Dikesempatan itu, melalui sambutannya, rektor menuturkan bahwa Untad memiliki Sumber Daya Manusia (SDM) yang memadai untuk ikut berpartisipasi dalam platform Kedaireka.

“Hari ini setelah melakukan pertemuan dengan Pak Dirjen, mulai dari launching Kedaireka oleh Pak Menteri dan pernah diminta oleh Lembaga Penelitian untuk mempresentasikan, seperti apa kesiapan Untad dan pernah mengikuti sosialisasi Pak Dirjen yang dihadiri oleh Pak Warek Bangjas, tim LPPM dan LPPMP. Dengan adanya sosialisasi yang telah dilakukan beberapa kali oleh pihak Dirjen Dikti terkait kedai reka, maka menjadi penting untuk Untad mengambil bagian dan memilih civitas-civitas terbaik yang dimiliki oleh Untad untuk meningkatkan citra Untad melalui hasil penelitian dan inovasi yang telah dihasilkan,” ucapnya.

Menurut Rektor, pihak Dirjen juga telah mengkonfirmasi bahwa akan menfasilitasi kepada semua peneliti terkait penelitiannya, untuk diperkenalkan kepada pihak perusahaan, industry atau investor yang melirik hasil penelitian para civitas Untad. Sehingga Untad bisa menorehkan karya penelitian di Dikti dan Untad secara SDM mampu untuk bersaing di bidang penelitian.

Pada kesempatan yang sama, Prof. Dr. Ir. Amar, ST.,MT selaku Wakil Rektor Pengembangan dan Kerjasama Untad memaparkan, terkait Kedaireka secara general serta fungsinya untuk Perguruan Tinggi (PT).

Prof Amar menjelaskan, Kedaireka merupakan sebuah platform resmi dari Kemendikbud untuk membangun kemitraan antara perguruan tinggi dan dunia usaha/industry sebelum mengajukan skema pendanaan matching fund, bersama-sama dengan total anggaran Rp250 miliar.

Dia berharap,  melalui platform tersebut terjadi hubungan diantara pelaku industry yang membutuhkan solusi dan perguruan tinggi yang menawarkan solusi, dimana pihak industry dapat memberikan penawaran masalah bisnis untuk menyelesaikan bersama-sama, dengan pihak kampus atau civitas akademika, yang bisa melibatkan pimpinan perguruan tinggi, dosen dan mahasiswa atau perguruan tinggi, yang dapat menawarkan usulan penyelesaian masalah dalam berbagai macam bentuk hasil penelitian, ide, gagasan, rencana, produk dan lain-lain untuk dapat dipergunakan oleh industri.

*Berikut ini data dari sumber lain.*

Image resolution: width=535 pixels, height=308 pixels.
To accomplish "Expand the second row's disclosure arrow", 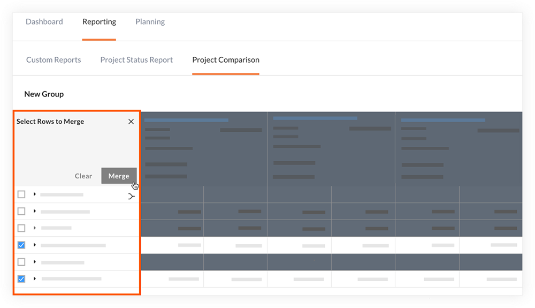I will pyautogui.click(x=35, y=211).
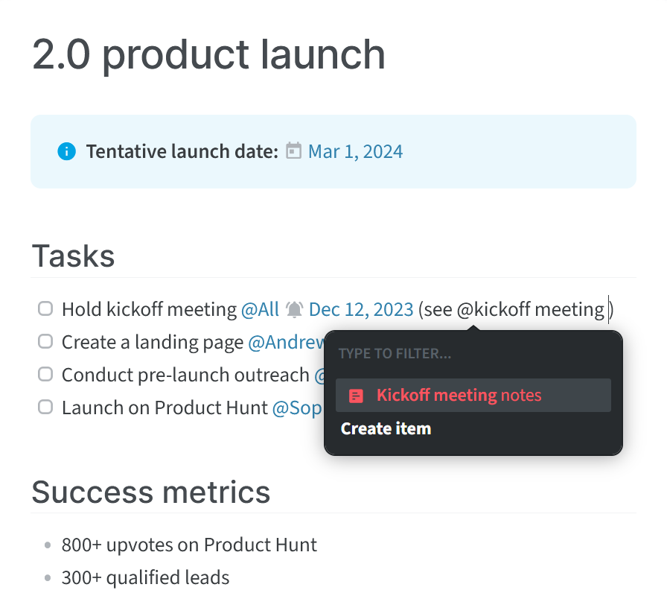The height and width of the screenshot is (596, 667).
Task: Check the Hold kickoff meeting checkbox
Action: [x=45, y=308]
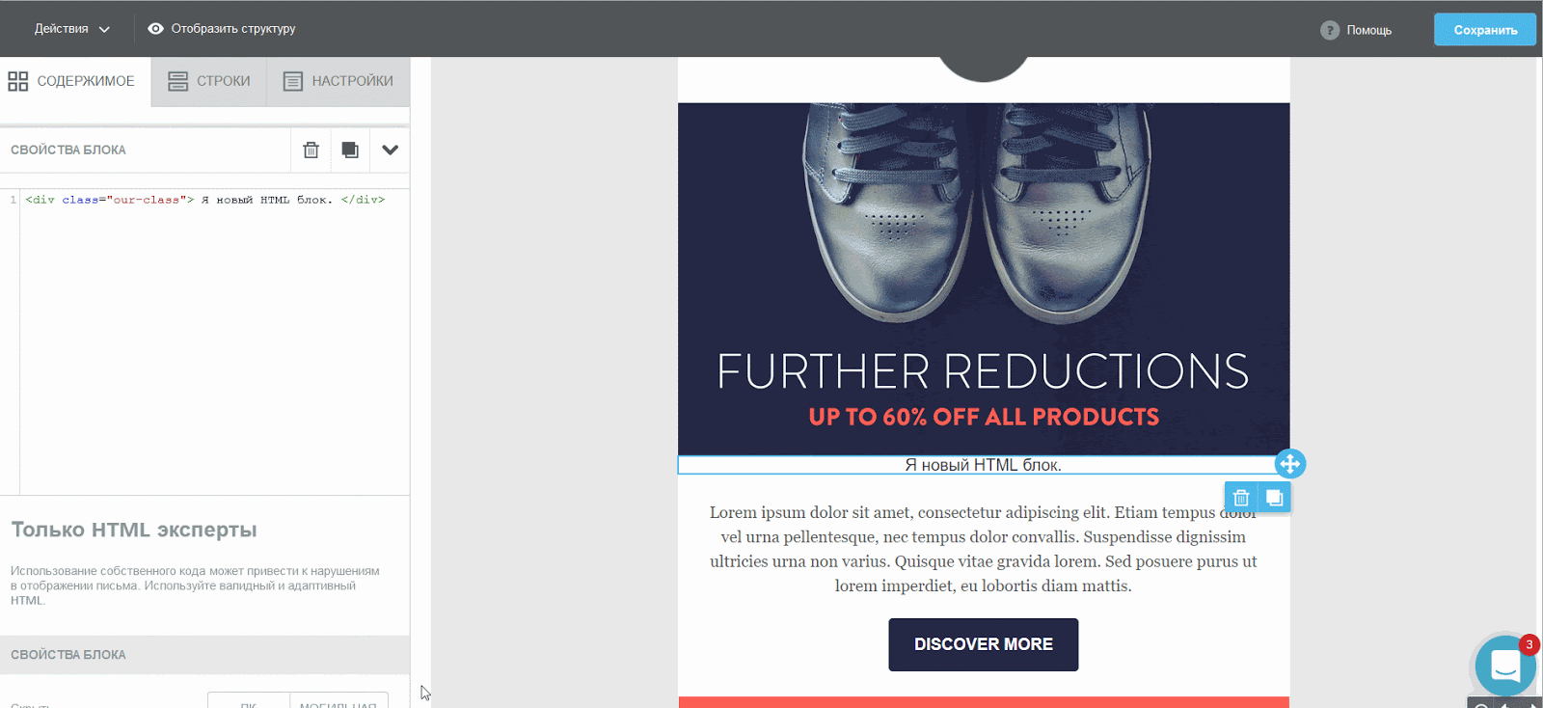The image size is (1543, 708).
Task: Click the move handle on HTML block
Action: pos(1289,464)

“Karena tanpa adanya kolaborasi yang intensif antara dunia kerja dengan dunia pendidikan tinggi, maka tidak akan tercipta hasil maksimal, karena masing-masing pihak berjalan sendiri-sendiri. Hal tersebut juga dilandaskan pada konsep Kampus Merdeka yang merupakan pola baru dalam sistem pembelajaran Pendidikan Tinggi di Indonesia,” terangnya.

Untuk itu, menurut Prof. Amar beberapa hal perlu disesuaikan dalam menghadapi perubahan zaman seperti kurikulum dan sistem teknologi informasi. Diantaranya adalah Kampus Merdeka yang merupakan wujud pembelajaran di perguruan tinggi yang otonom dan fleksibel, sehingga tercipta kultur belajar yang inovatif, tidak mengekang, dan sesuai dengan kebutuhan mahasiswa.

Meski demikian, dia menambahkan, ruang tersebut diperlukan kolaborasi atau kerja sama antara sektor pendidikan dan sektor industri dalam menciptakan sebuah reka cipta, sehingga dapat meningkatkan produksi dan distribusi di sektor domestik maupun global. Peran sektor pendidikan, khususnya perguruan tinggi, adalah sebagai pusat research and development bagi industri untuk mengembangkan teknologi baru.

“Perguruan tinggi juga dapat menjadi tempat pilot project untuk reka cipta atau teknologi yang telah dibuat sebelum teknologi tersebut didistribusikan secara luas. Selain itu, perguruan tinggi dapat menyediakan SDM yang berkualitas, sehingga mampu meningkatkan performa industri di dalam negeri maupun secara global. Oleh karena itu, Ditjen Dikti Kemendikbud akan melihat kelayakan program untuk mencapai delapan Indikator Kinerja Utama (IKU) serta rekam jejak institusi atau mitra dalam program peningkatan kualitas akademik dan IKU,” jelasnya.

Dipenghujung Prof. Amar menambahkan bahwa melalui delapan IKU ini, lulusan bisa mendapat pekerjaan yang layak, mahasiswa mendapat pengalaman di luar kampus, dosen berkegiatan di luar kampus, praktisi mengajar di dalam kampus, hasil kerja dosen digunakan masyarakat dan dapat rekognisi internasional, program studi bekerja sama dengan mitra kelas dunia, kelas yang kolaboratif dan partisipatif, dan program studi berstandar internasional.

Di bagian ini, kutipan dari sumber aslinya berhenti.